What is required – Copy from the line containing "Click Group Project cell in the 65 / 80 row" up to and including the line containing "[1649, 1020]" in the listing below, reproducing each line without any change.

Records for the exercise –
——

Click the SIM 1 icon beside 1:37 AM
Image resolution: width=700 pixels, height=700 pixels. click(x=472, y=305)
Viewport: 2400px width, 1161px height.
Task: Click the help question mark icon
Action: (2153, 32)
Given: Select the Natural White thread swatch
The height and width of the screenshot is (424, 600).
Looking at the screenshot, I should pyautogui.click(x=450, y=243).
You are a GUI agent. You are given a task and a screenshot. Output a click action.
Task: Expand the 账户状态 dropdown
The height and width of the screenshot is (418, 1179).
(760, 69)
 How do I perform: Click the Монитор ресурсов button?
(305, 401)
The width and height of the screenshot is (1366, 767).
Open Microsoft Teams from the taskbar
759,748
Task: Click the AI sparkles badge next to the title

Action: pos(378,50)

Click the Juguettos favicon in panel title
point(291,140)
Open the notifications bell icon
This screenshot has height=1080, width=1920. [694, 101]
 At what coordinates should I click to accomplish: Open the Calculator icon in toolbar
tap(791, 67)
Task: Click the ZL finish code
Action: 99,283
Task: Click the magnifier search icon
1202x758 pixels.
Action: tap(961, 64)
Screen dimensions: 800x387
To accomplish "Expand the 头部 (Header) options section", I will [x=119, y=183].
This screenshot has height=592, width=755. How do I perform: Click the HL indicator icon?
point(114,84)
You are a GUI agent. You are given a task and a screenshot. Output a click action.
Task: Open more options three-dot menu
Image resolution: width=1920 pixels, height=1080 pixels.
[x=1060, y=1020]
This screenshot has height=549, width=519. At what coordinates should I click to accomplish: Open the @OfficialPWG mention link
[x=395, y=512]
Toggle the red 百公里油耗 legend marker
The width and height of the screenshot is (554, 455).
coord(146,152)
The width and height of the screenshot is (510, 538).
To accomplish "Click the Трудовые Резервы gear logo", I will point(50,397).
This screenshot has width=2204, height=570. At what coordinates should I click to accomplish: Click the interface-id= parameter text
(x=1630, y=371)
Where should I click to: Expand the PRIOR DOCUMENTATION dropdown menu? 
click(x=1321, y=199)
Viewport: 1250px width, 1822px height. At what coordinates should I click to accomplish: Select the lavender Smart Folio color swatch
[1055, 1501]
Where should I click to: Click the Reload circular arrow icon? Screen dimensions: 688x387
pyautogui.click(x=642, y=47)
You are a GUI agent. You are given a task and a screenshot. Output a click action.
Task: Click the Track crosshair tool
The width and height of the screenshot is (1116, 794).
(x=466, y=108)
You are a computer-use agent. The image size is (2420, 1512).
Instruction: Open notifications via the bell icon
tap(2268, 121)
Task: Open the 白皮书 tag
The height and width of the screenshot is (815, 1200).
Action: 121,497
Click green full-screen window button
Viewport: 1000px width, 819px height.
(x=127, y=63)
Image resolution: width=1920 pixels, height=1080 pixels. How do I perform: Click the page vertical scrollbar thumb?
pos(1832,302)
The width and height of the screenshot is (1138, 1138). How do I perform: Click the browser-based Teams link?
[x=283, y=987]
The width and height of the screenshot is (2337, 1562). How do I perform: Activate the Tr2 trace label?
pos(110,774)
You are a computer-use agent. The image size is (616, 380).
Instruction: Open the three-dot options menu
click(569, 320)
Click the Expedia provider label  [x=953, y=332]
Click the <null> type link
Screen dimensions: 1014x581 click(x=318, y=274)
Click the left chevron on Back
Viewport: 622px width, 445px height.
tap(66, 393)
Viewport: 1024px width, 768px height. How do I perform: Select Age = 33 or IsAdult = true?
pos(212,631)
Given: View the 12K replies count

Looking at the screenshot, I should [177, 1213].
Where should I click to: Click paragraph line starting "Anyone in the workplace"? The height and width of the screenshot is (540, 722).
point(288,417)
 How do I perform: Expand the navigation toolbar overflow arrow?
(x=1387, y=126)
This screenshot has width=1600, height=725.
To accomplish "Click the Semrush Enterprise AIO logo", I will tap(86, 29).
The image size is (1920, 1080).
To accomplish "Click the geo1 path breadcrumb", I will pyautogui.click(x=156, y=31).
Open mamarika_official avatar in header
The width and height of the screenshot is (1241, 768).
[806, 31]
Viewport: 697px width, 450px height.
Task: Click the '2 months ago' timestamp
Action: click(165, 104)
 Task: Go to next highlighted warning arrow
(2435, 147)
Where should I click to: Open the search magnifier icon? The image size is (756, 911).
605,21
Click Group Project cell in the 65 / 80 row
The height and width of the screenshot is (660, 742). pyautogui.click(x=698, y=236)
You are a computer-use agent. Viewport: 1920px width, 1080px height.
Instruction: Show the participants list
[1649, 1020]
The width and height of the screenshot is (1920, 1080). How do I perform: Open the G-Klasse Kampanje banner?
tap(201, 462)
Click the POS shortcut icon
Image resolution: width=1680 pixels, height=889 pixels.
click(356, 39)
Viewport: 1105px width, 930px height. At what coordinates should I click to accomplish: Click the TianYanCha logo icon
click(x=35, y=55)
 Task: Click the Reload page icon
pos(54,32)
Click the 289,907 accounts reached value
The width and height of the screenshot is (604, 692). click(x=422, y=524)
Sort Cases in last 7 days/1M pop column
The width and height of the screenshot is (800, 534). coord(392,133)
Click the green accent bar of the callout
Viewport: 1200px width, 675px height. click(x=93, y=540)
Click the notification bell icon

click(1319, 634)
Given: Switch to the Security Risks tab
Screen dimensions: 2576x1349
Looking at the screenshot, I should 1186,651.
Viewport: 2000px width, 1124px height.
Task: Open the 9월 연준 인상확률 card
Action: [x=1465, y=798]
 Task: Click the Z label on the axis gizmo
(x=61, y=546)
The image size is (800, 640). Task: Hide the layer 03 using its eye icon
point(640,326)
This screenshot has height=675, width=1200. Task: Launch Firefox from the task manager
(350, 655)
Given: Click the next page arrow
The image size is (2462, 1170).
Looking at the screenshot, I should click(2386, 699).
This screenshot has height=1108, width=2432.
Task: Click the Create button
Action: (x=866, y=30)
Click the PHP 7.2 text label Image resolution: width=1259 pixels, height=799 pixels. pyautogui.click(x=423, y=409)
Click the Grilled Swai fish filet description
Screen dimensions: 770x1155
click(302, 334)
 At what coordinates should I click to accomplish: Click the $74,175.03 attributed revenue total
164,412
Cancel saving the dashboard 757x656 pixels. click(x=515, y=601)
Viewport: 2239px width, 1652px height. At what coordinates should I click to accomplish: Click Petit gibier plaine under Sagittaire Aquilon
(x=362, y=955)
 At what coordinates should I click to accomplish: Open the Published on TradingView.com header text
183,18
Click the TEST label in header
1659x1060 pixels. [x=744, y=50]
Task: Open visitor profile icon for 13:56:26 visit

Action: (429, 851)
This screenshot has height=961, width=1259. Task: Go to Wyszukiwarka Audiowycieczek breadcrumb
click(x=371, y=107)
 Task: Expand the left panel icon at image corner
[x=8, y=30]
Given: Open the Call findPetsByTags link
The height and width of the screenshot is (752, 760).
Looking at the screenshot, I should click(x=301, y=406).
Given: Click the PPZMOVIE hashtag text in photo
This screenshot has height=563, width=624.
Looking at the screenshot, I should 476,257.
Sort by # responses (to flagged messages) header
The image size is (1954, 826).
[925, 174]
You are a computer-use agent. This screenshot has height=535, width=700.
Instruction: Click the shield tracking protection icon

——

Final answer –
Click Group Project cell in the 65 / 80 row
The height and width of the screenshot is (660, 742). pyautogui.click(x=698, y=236)
You are a computer-use agent. Viewport: 1920px width, 1080px height.
Instruction: Show the participants list
[1649, 1020]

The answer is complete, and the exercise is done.